SEDLEY’S LAWS IN THE MODERN AGE: ELECTRONIC BUNDLES “SOME OF THE PAGES MUST APPEAR UPSIDE DOWN, PREFERABLY AT SPORADIC INTERVALS”

The post yesterday on Sedley’s Laws of documents led to me to consider how this should be applied in the modern age. More specifically to electronic bundles.  These musings led to contributions from the lawyers of Twitter.  We clearly have a foundation for an electronic version of these important set of Laws.

 

SUGGESTIONS FOR UPDATING SEDLEY’S LAW

Firstly and, obviously,

“The page number on the bundle must never match the PDF number, there must be difference of (at least) three pages”.

Authority for this proposition is here.

“ONE PAGE OUT” (BUT SOMETIMES MORE): ELECTRONIC BUNDLES GENERATE DIFFICULTIES- FAILURES COULD LEAD TO SANCTIONS

Secondly,

“To comply with Supreme Court precedent any paginated numbers in a printed bundle must have a difference of at least 68 pages compared to the electronic bundle”

[Precedent available here civillitigationbrief.com/2019/09/18/wha]

 

Obviously we have

“Some of the pages must appear upside down, preferably at sporadic intervals”

[Again there is precedent for this  here. 

 

Next “If there is a discrepancy between the PDF number and the page number, that discrepancy shall vary between throughout the bundle, and bear no relationship to the index”

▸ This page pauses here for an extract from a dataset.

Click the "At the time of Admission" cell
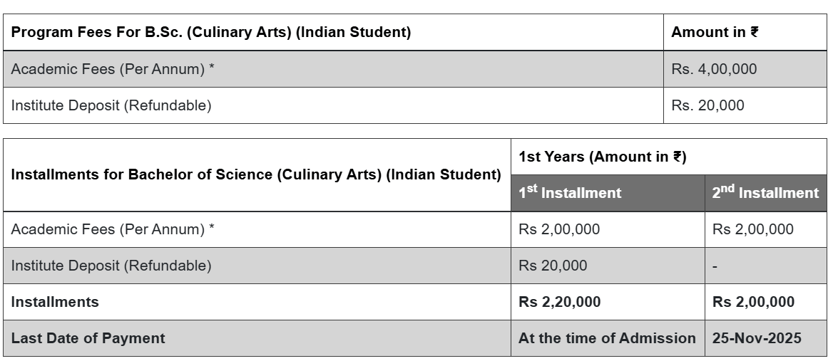 point(607,338)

[Clear precedent for this again… civillitigationbrief.com/2021/08/03/one]

A LITTLE HELP FROM MY FRIENDS

There were further suggestions from Twitter.

 

David Green

Ensure that every email produced in includes all of its earlier chain text below, including all signatures and disclaimers. This must be repeated each time a new email in the chain is separately produced.

Barry Havenhand

But, whilst the first few shall be in chronological order, once you have got the hang of it, they will then be randomised

Paul Smith

Wait – you mean there are people who don’t include 14 pages of disclaimers with every single email in the bundle? Who are these weirdos

David Green

Documents shall preferably have been printed and then re-scanned, so as to reduce their image quality and increase their file size as much as possible.

Luke Gibson

Bundle will have been scanned with the double sided setting on to ensure every other page is blank. Those blank pages will be paginated.

Barry Havenhand

Documents must vary in size in a random way requiring the reader constantly to use the zoom function

WFC

Bookmarks should never be placed by any important documents – and they should always be as chaotically and unhelpfully organised as possible. If Indexes do contain links, they should be to the wrong documents.

Barrister’s Horse

Colour coded tabs help, so long as they’re all yellow.

WFC

And any attempt to run Adobe’s “reduce file size” and/or “recognise text” programmes, on the bundle, shall make it completely illegible.

Stephen V

Another helpful rule from a friend: If any portion of any document is of particular importance, that portion shall be highlighted, before copying, in a dark colour so that after copying it is rendered as nearly illegible as is reasonably practicable.